• _本文_:
· · · · ·
2017.05.23 Piet Van den Eynde

インタビュー:XフォトグラファーPiet Van den Eynde

Piet Van den Eynde

Piet Van den Eyndeはトラベルポートレートを得意とするベルギーのフリーランスカメラマンである。書籍や雑誌の記事も手掛け、さらにAdobe認定エキスパートとしてLightroomを用いた画像編集についての講義も行っている。また、白黒写真の愛好家でもある。
2009年、彼はカメラとストロボと傘を荷台に積み、自転車で5000マイルを走破した。これは、PortraitsOfAsiaと呼ばれる写真プロジェクトであり、トルコ、イラン、インド、インドネシアを訪れた。
彼の詳細については、ブログ”MoreThanWords”で見ることが出来る。彼の著作は、ピアソン•エデュケーションから出版されている。また、電子書籍は、www.craftandvision.comから出版されている。

Pietさんは、GFXの登場にとても興奮していますね。X-T2、X-Pro2、X100を処分して、今後はGFXだけで仕事するのでしょうか?

確かに、開発中のGFXを試したとき
開発中だったにもかかわらずその性能にとても感心したよ。その後、ほぼ完成された試作品を試す機会に再び恵まれたのだけど、その時は更に良いカメラに仕上がっていた。「ゲーム・チェンジャー」っていう表現は、しょっちゅう宣伝の謳い文句に使われるけど、そのほとんどはでたらめ。だけど、GFXに関しては本当に「ゲーム・チェンジャー」だと思う。このカメラのおかげで、かつてないほどたくさんのフォトグラファーが中判フォーマットの世界へと踏み込むことが可能になる。とはいえ、僕がXシリーズのカメラを手放すはずがない!今も毎日のようにX-T2で写真を撮っているよ。特に高速AFが必要な時。それに、全部の仕事で、5000万画素を必要としないからね。GFXのフォーカスが遅いってわけではないんだけど、X-T2のAF性能と連写性能が必要な時もある。今も飛行機に乗ってインドへ(再び!)向かっている。友人でXシリーズ愛好家のMatt Brandonとトラベル・フォトグラフィのワークショップを開催するんだ。彼が、X-T2で僕の動画を撮影してくれたし、このワークショップにはGFXとX100Fを持って行っている。

僕のカメラバッグに収まったX100FとGFX。富士フイルムのダビデとゴリアテみたいだ!
· · · · ·
• _資料_:
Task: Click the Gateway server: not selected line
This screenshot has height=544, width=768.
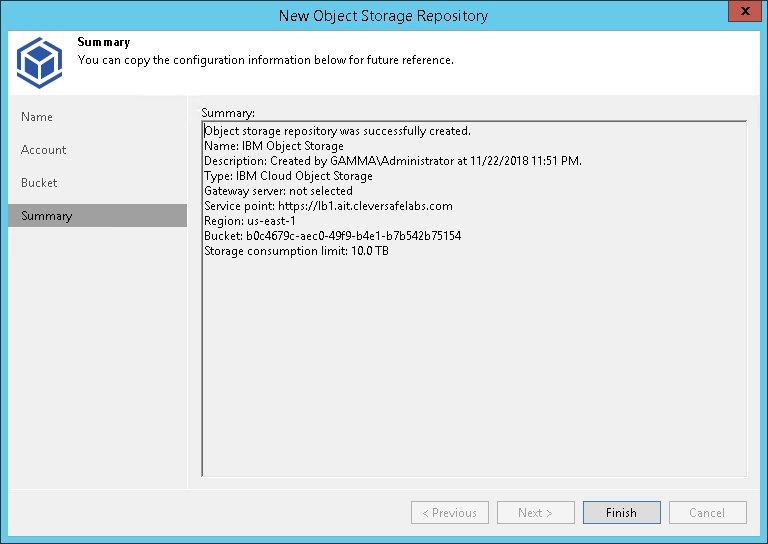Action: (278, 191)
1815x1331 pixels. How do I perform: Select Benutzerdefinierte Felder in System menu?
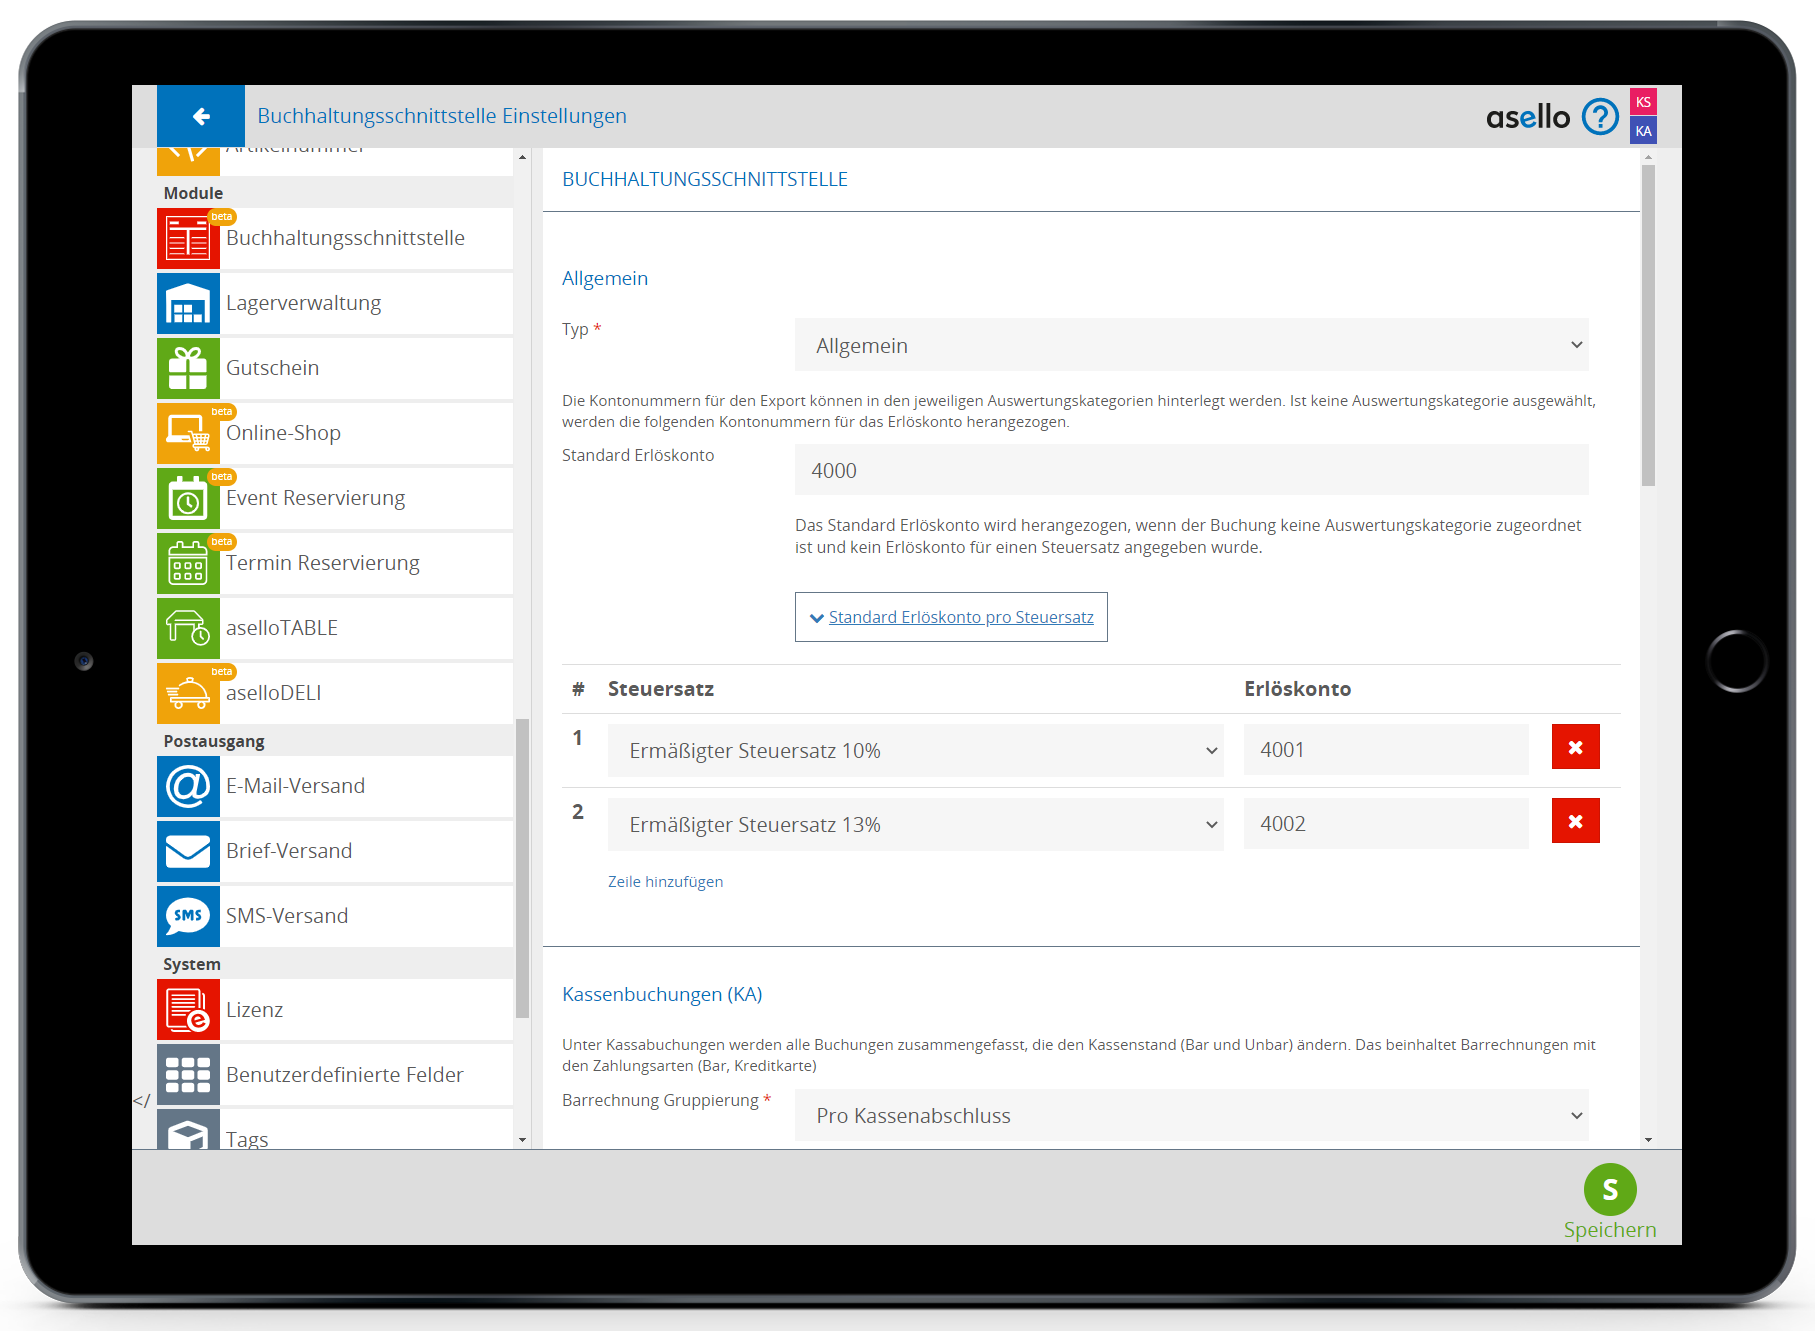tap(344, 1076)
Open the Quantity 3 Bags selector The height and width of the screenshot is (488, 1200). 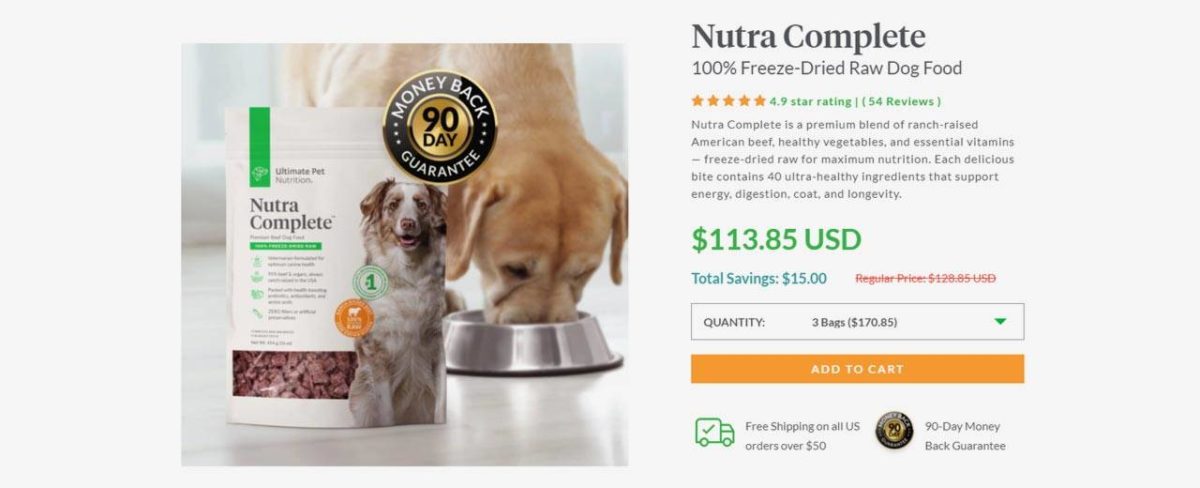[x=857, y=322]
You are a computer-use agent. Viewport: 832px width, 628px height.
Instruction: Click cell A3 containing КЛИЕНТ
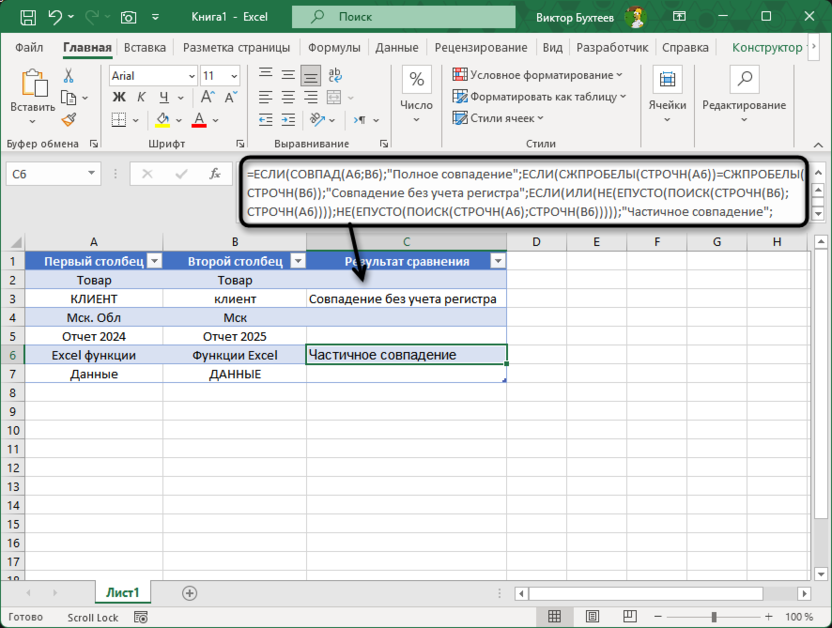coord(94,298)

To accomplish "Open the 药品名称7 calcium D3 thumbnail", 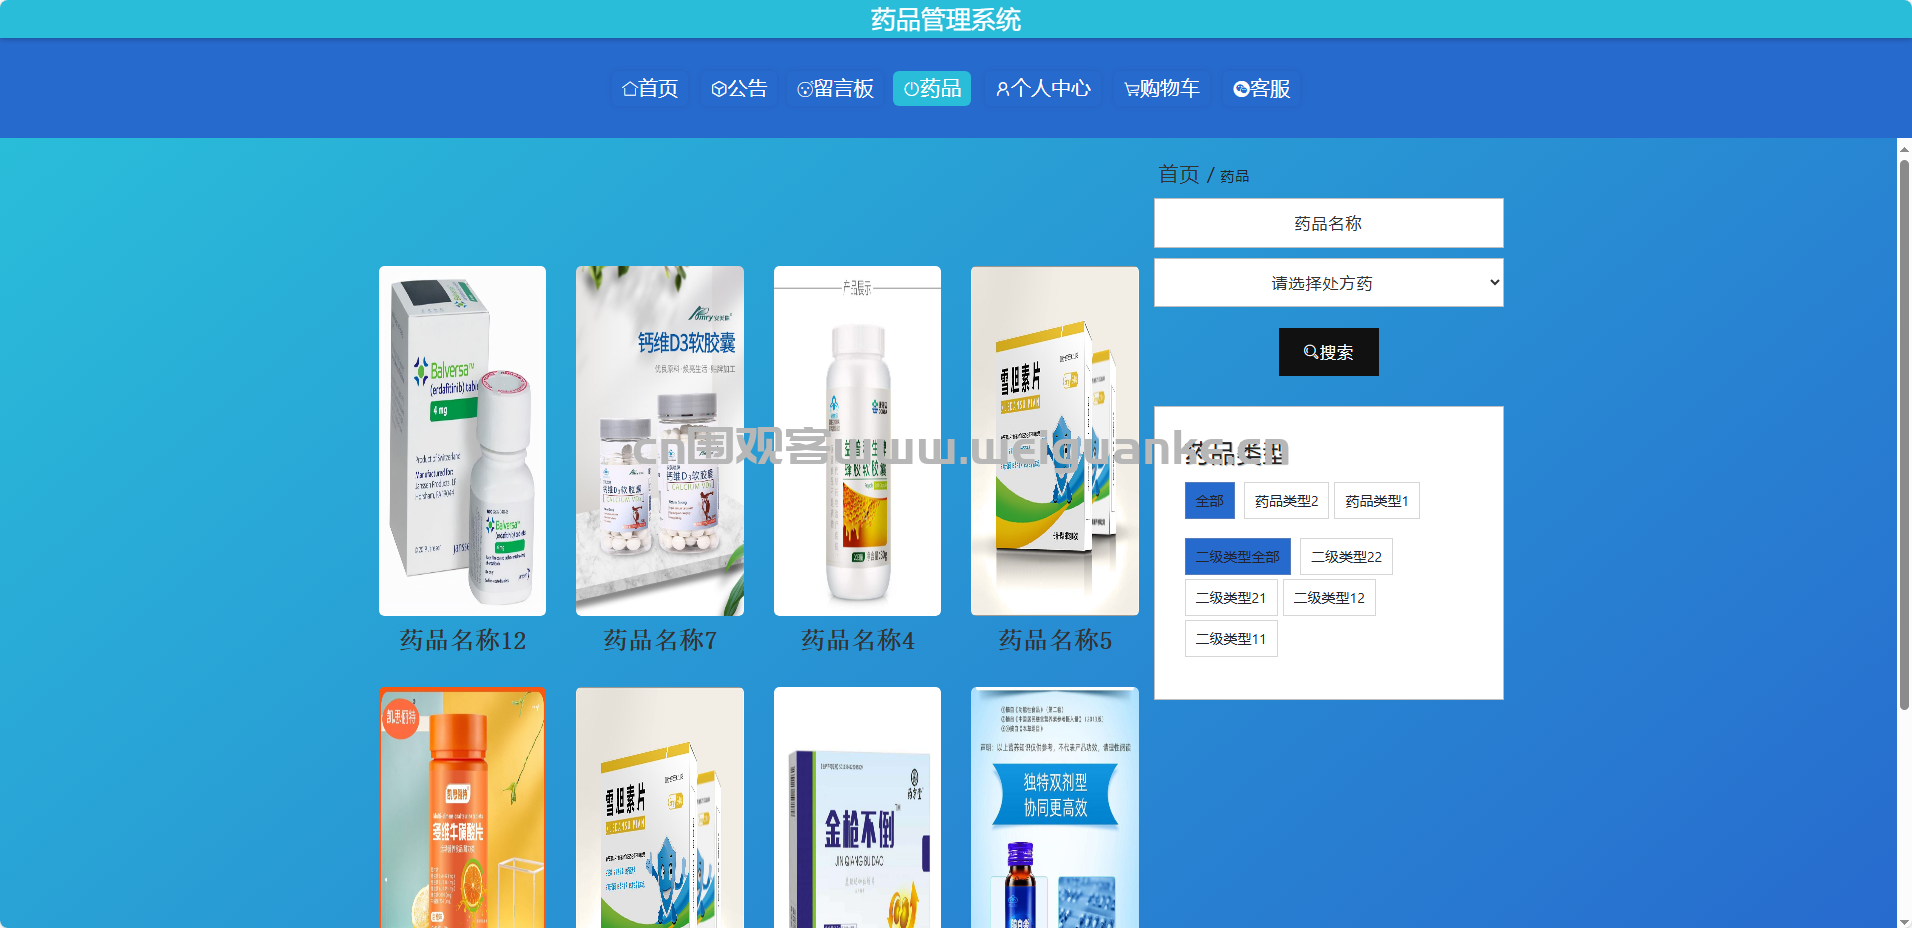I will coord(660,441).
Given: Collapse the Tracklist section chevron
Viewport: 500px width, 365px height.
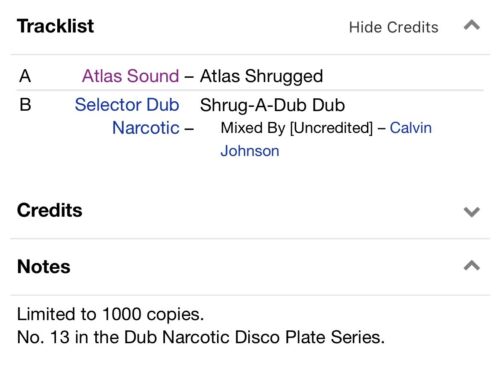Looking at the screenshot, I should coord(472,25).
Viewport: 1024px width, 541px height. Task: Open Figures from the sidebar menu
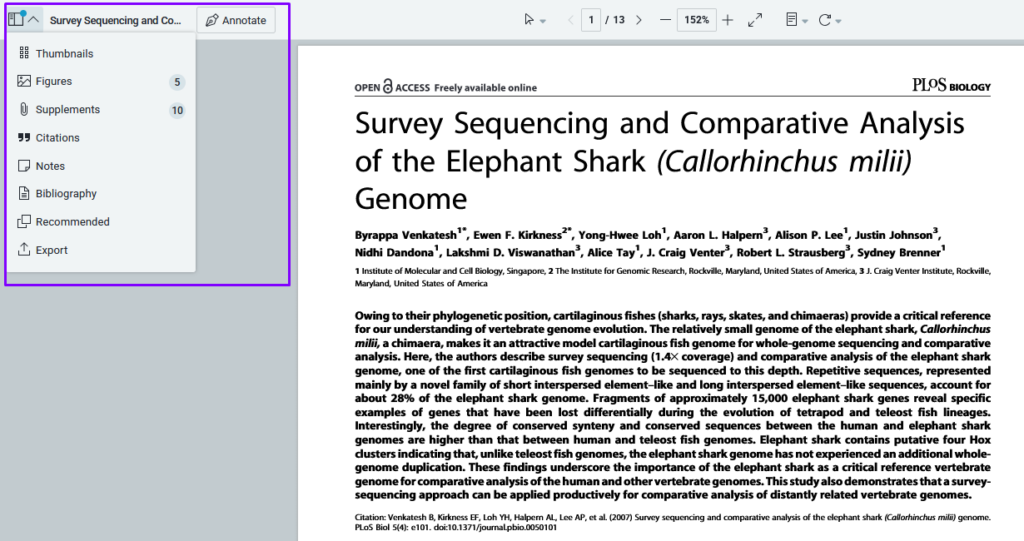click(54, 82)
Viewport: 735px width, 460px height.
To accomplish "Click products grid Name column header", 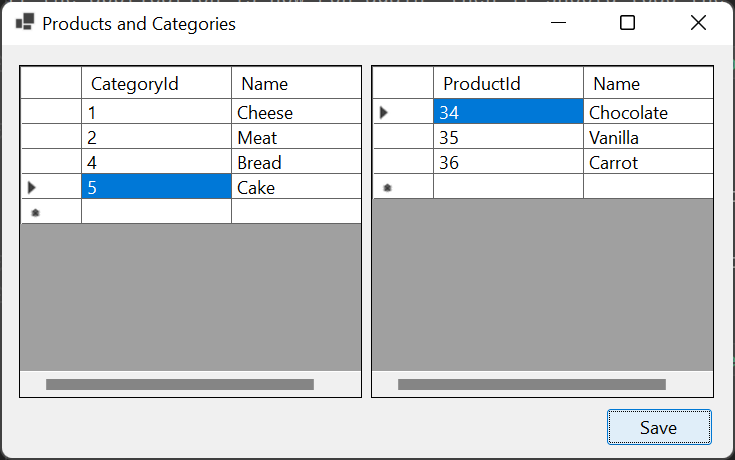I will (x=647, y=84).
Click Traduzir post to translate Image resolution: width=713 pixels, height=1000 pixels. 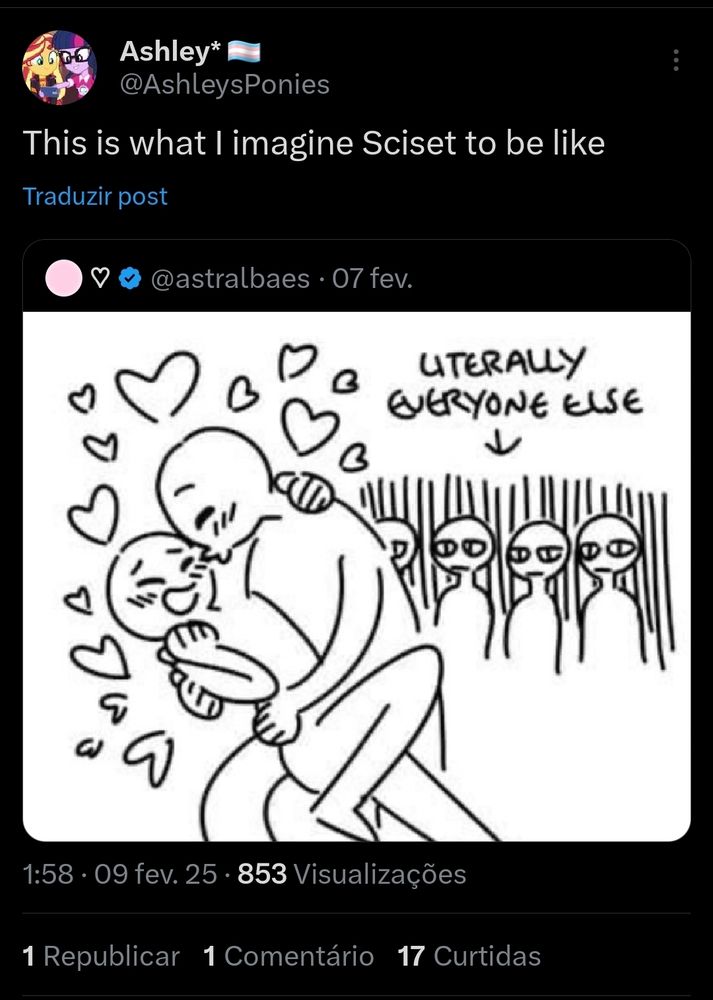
· · · · ·
• _練習問題_:
インタビューの本文から、「2017.05.23 Piet Van」から「だけで仕事するのでしょうか?」までの部分を、両端の語句も含めて正確に書き写しなさい。

• _解答例_:
2017.05.23 Piet Van den Eynde

インタビュー:XフォトグラファーPiet Van den Eynde

Piet Van den Eynde

Piet Van den Eyndeはトラベルポートレートを得意とするベルギーのフリーランスカメラマンである。書籍や雑誌の記事も手掛け、さらにAdobe認定エキスパートとしてLightroomを用いた画像編集についての講義も行っている。また、白黒写真の愛好家でもある。
2009年、彼はカメラとストロボと傘を荷台に積み、自転車で5000マイルを走破した。これは、PortraitsOfAsiaと呼ばれる写真プロジェクトであり、トルコ、イラン、インド、インドネシアを訪れた。
彼の詳細については、ブログ”MoreThanWords”で見ることが出来る。彼の著作は、ピアソン•エデュケーションから出版されている。また、電子書籍は、www.craftandvision.comから出版されている。

Pietさんは、GFXの登場にとても興奮していますね。X-T2、X-Pro2、X100を処分して、今後はGFXだけで仕事するのでしょうか?